Item Collections are groups of Items that share a Partition Key. By definition, Item Collections can only exist in tables that have both a Partition Key and a Sort Key. We can read all or part of an Item Collection using the Query API which can be invoked using the query CLI command . It might seem confusing as the word “query” is generally used colloquially to mean “reading data from a database” but in DynamoDB “query” has a specific meaning: to read all or part of an Item Collection.
When we invoke the Query API we must specify a Key Condition Expression . If we were comparing this to SQL, we would say “this is the part of the WHERE clause that acts on the Partition Key and Sort Key attributes”. This could take a couple of forms:
The Key Condition Expression will define the number of RRUs or RCUs that are consumed by our Query. DynamoDB will add up the size of all the rows matched by the Key Condition Expression, then divide that total size by 4KB to calculate the consumed capacity (and then it will divide that number in half if you’re using an eventually consistent read).
We can optionally also specify a Filter Expression for our Query. If we were comparing this to SQL, we would say “this is the part of the WHERE clause that acts on the non-Key attributes”. Filter Expressions act to remove some items from the Result Set returned by the Query, but they do not affect the consumed capacity of the Query. If your Key Condition Expression matches 1,000,000 items and your FilterExpression reduces the result set down to 100 items, you will still be charged to read all 1,000,000 items. But the Filter Expression reduces the amount of data returned from the network connection so there is still a benefit to our application in using Filter Expressions even if it doesn’t affect the price of the Query.

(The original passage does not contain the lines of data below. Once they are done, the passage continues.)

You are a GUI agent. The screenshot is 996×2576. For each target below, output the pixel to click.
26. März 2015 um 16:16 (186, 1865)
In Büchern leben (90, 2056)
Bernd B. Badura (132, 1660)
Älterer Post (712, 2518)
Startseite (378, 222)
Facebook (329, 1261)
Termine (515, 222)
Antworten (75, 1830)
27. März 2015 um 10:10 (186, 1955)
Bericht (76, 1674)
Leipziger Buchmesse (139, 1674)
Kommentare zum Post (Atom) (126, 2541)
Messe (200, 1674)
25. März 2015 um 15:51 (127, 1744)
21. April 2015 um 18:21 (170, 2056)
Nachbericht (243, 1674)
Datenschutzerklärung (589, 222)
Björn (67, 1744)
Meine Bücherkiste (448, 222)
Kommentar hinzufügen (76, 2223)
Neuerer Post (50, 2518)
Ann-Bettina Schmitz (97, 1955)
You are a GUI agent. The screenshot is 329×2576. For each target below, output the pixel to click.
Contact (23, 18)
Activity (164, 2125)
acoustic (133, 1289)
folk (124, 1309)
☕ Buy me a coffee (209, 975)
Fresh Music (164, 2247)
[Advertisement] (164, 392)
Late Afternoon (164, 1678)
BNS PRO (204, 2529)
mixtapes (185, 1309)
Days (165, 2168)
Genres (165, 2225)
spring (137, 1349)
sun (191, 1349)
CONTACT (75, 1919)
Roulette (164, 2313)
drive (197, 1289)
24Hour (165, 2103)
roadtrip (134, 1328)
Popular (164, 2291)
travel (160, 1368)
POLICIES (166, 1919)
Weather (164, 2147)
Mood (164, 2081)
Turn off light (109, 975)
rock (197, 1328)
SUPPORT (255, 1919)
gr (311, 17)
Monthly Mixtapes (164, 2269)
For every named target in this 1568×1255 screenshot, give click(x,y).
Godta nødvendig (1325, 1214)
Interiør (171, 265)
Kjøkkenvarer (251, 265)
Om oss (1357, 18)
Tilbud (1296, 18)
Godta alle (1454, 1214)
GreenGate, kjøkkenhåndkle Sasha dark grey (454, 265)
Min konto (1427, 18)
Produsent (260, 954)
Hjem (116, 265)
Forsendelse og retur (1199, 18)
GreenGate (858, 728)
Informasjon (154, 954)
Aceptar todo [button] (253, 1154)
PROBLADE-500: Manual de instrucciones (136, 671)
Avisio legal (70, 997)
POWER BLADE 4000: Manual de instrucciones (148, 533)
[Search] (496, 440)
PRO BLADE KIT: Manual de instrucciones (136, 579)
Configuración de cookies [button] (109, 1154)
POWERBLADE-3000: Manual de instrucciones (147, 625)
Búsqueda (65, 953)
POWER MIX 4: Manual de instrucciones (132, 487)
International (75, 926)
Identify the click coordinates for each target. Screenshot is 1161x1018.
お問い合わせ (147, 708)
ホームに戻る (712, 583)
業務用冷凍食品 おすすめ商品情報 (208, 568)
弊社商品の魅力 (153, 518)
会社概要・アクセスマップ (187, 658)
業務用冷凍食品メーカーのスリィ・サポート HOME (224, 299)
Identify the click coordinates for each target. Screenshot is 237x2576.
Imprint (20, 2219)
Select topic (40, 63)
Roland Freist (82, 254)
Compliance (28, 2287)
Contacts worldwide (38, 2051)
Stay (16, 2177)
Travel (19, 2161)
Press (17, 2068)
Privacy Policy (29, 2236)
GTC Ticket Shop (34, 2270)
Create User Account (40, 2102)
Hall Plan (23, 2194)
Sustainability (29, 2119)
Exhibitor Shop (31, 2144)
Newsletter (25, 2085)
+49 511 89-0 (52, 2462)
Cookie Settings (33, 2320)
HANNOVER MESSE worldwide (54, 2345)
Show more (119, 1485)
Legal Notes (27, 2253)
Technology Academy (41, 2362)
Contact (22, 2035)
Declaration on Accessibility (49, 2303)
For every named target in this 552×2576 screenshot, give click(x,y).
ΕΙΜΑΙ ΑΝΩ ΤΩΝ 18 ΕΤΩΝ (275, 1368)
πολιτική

The ProductCatalog table we used in the previous examples only has a Partition Key so let’s look at the data in the Reply table which has both a Partition Key and a Sort Key:
aws dynamodb scan --table-name Reply
Data in this table has an Id attribute which references items in the Thread table. Our data has two threads, and each thread has 2 replies. Let’s use the query CLI to read just the items from thread 1:
aws dynamodb query \
--table-name Reply \
--key-condition-expression 'Id = :Id' \
--expression-attribute-values '{
":Id" : {"S": "Amazon DynamoDB#DynamoDB Thread 1"}
}' \
--return-consumed-capacity TOTAL
Since the Sort Key in this table is a timestamp, we could specify a Key Condition Expression to return only the replies in a thread that were posted after a certain time by adding a sort key condition:
aws dynamodb query \
--table-name Reply \
--key-condition-expression 'Id = :Id and ReplyDateTime > :ts' \
--expression-attribute-values '{
":Id" : {"S": "Amazon DynamoDB#DynamoDB Thread 1"},
":ts" : {"S": "2015-09-21"}
}' \
--return-consumed-capacity TOTAL
Remember we can use Filter Expressions if we want to limit our results based on non-key attributes. For example, we could find all the replies in Thread 1 that were posted by User B:
aws dynamodb query \
--table-name Reply \
--key-condition-expression 'Id = :Id' \
--filter-expression 'PostedBy = :user' \
--expression-attribute-values '{
":Id" : {"S": "Amazon DynamoDB#DynamoDB Thread 1"},
":user" : {"S": "User B"}
}' \
--return-consumed-capacity TOTAL
Note than in the response we see these lines:
"Count": 1,
"ScannedCount": 2,
This is telling us that the Key Condition Expression matched 2 items (ScannedCount) and thats what we were charged to read, but the Filter Expression reduced our result set size down to 1 item (Count).